Daha ne olsun işte sana Tarantino filmini aratmayacak sahneler... Durun daha bitmedi. Filmde daha çok sahne var... Ama bu sahne daha tanıdık bir sahne. Mevsimsel olarak Nuri Bilge Ceylan’ın filmi Kış Uykusu’na benziyor.
Ana karakter ilk gençliğinden beri hayatını aydınlanmak için mücadeleye adamış iyi bir devrimci. Adı: Nuh Soyadı: Köklü. Hepiniz tanıdınız değil mi? Tabii tanıdınız bu karakter hayatı boyunca o kadar insanın hayatına dokunmuş ki bildiğiniz Nuh, bizim Nuh Köklü.
1980 sonrası üniversite öğrencisiyken devrimci hareketin üniversitelerde örgütlenmesinde aktif rol almış bir arkadaşımız. Hayat dolu içindeki yaşam enerjisini karşısındakine aktarabilen, en zor durumlarda bile sizi güldürebilen, kavgadan kaçmayan tam bir dava adamı...

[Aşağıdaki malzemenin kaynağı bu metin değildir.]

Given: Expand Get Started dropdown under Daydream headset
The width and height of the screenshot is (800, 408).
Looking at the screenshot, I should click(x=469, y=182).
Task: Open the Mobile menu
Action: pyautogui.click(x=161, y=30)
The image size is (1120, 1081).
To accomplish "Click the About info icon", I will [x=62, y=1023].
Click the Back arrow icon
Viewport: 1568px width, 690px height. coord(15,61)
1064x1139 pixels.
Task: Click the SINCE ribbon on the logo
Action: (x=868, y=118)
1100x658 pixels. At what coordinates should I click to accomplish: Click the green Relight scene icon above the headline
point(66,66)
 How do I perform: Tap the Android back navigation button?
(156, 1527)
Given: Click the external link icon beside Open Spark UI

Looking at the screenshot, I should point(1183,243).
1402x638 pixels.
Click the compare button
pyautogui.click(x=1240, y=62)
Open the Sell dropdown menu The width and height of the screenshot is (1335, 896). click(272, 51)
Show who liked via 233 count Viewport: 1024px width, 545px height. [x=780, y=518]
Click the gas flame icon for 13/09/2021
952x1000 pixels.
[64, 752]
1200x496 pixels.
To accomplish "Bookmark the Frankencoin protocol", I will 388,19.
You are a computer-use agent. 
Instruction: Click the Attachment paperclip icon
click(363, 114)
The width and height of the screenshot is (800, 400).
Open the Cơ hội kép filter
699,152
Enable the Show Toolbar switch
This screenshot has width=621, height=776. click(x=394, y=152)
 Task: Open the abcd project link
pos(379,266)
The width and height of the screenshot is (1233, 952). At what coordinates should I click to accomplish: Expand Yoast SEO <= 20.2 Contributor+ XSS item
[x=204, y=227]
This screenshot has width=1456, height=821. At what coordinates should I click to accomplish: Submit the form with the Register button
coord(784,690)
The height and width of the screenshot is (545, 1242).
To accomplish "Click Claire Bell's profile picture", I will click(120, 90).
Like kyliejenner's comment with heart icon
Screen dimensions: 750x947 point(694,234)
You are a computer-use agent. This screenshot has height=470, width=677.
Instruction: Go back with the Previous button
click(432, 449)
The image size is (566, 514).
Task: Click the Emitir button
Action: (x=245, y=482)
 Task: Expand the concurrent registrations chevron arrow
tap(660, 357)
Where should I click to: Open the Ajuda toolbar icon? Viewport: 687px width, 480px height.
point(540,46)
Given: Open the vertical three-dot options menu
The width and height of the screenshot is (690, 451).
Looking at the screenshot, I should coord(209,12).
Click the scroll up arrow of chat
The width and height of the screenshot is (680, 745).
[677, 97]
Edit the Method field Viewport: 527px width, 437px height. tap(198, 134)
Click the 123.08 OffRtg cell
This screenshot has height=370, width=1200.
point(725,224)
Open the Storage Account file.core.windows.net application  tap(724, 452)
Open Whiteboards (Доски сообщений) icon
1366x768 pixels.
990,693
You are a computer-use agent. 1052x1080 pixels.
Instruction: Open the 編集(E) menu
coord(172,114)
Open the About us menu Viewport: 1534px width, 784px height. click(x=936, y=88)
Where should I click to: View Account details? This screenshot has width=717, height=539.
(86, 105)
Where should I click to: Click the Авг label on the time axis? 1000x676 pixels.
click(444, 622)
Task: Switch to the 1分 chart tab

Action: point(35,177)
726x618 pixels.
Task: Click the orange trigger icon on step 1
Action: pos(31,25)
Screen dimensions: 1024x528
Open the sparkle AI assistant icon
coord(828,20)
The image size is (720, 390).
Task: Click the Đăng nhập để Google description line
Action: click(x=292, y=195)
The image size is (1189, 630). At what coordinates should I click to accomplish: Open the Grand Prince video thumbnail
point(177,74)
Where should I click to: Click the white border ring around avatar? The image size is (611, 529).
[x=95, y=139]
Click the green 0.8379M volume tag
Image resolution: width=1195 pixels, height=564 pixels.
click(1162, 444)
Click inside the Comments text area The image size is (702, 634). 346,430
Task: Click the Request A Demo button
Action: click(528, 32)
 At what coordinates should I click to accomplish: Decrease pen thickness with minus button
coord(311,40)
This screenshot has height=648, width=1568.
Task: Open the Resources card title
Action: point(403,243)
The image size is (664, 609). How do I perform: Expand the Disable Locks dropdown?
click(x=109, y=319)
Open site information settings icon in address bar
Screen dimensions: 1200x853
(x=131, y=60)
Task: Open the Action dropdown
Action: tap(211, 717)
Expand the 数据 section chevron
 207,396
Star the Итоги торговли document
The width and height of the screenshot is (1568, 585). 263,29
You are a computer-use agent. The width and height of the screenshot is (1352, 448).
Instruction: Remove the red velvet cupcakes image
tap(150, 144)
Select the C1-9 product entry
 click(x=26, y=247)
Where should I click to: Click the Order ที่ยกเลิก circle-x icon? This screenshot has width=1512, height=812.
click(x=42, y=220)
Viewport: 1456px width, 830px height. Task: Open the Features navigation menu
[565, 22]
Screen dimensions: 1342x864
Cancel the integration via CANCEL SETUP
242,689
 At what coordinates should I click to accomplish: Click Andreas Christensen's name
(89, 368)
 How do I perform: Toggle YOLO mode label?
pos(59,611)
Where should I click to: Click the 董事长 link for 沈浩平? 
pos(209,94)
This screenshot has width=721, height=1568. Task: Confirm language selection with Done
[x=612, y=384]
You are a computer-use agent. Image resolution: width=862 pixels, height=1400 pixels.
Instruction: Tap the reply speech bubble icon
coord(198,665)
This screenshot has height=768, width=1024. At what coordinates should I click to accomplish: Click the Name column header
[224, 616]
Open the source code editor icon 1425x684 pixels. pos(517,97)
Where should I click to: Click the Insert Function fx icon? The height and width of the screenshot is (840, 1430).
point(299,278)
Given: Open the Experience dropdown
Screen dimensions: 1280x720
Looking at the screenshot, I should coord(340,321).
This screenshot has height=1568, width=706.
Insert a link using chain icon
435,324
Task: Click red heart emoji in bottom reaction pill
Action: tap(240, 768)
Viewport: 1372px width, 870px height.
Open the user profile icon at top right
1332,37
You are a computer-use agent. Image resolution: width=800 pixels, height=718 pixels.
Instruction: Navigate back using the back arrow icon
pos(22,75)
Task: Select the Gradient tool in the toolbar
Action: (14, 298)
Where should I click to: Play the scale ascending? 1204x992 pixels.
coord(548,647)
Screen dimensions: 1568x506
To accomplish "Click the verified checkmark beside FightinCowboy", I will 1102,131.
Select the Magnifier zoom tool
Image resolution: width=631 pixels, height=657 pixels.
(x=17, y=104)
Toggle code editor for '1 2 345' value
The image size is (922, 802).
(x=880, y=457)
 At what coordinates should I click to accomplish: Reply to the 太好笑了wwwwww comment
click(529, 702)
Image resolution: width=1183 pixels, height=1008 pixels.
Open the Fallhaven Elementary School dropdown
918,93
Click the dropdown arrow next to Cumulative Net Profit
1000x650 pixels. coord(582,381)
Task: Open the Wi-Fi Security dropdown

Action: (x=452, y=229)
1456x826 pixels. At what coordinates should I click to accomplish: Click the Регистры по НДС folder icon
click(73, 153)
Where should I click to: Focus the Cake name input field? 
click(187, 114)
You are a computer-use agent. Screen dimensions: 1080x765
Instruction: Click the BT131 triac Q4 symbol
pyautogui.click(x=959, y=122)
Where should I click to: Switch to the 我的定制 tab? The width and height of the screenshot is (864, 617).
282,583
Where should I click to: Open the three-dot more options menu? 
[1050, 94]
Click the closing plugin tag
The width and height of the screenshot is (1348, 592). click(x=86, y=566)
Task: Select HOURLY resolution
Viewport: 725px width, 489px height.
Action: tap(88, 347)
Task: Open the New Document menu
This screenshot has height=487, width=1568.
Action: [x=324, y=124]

Birçok ortak arkadaşımız olmasına rağmen Nuh’la yollarımızın kesişmesi 2009’da Sabah-atv grevi örgütlenmesi sırasında oldu. Bir toplantıda TGS çatısı altında buluşmuştuk. O Balmumcu İşyeri Temsilcisi bense Dergi Grubu İşyeri Temsicisi’ydim. O toplantıdan itibaren ufuklarımız da birleşmişti. Sabah-atv grubundaki bu grev bizim için çok önemliydi. 7 yıldır iktidarda olan AKP işgalinin yaygınlaşması için kilit noktasıydı işyeri. Fakat biz o sırada örgütlenip yetki almıştık. Hatta bir toplantıda üstadımız gazeteci yazar Rahmi Yıldırım “Tanrılar dağı Olimpos’tan ateşi çalmaya yeltenen Prometheuslar” diye nitelendirmişti grevcileri. Fakat o nitelemeyi gerçekten hak eden arkadaşımız Nuh Köklü işten atılmıştı. Gazetenin önünde gerçekleştirdiğimiz o eylem sonrası zaten grev pankartını sözleşme masasından kaçan patronun kapısına asmayı kafamıza koymuştuk. Grev günü geldiğinde ise grev gözcüsü önlüğünü ilk giyen Nuh olmuştu. Temaşa bitip bir arada kaldığımızda ise “Şu yıkılmaz zannedilen plazanın kapısına, bu pankartı astık ya bu da yeter” diyerek alçak gönüllülüğünü ortaya koyan güzel bir insandı arkadaşımız. Bir devrimciydi.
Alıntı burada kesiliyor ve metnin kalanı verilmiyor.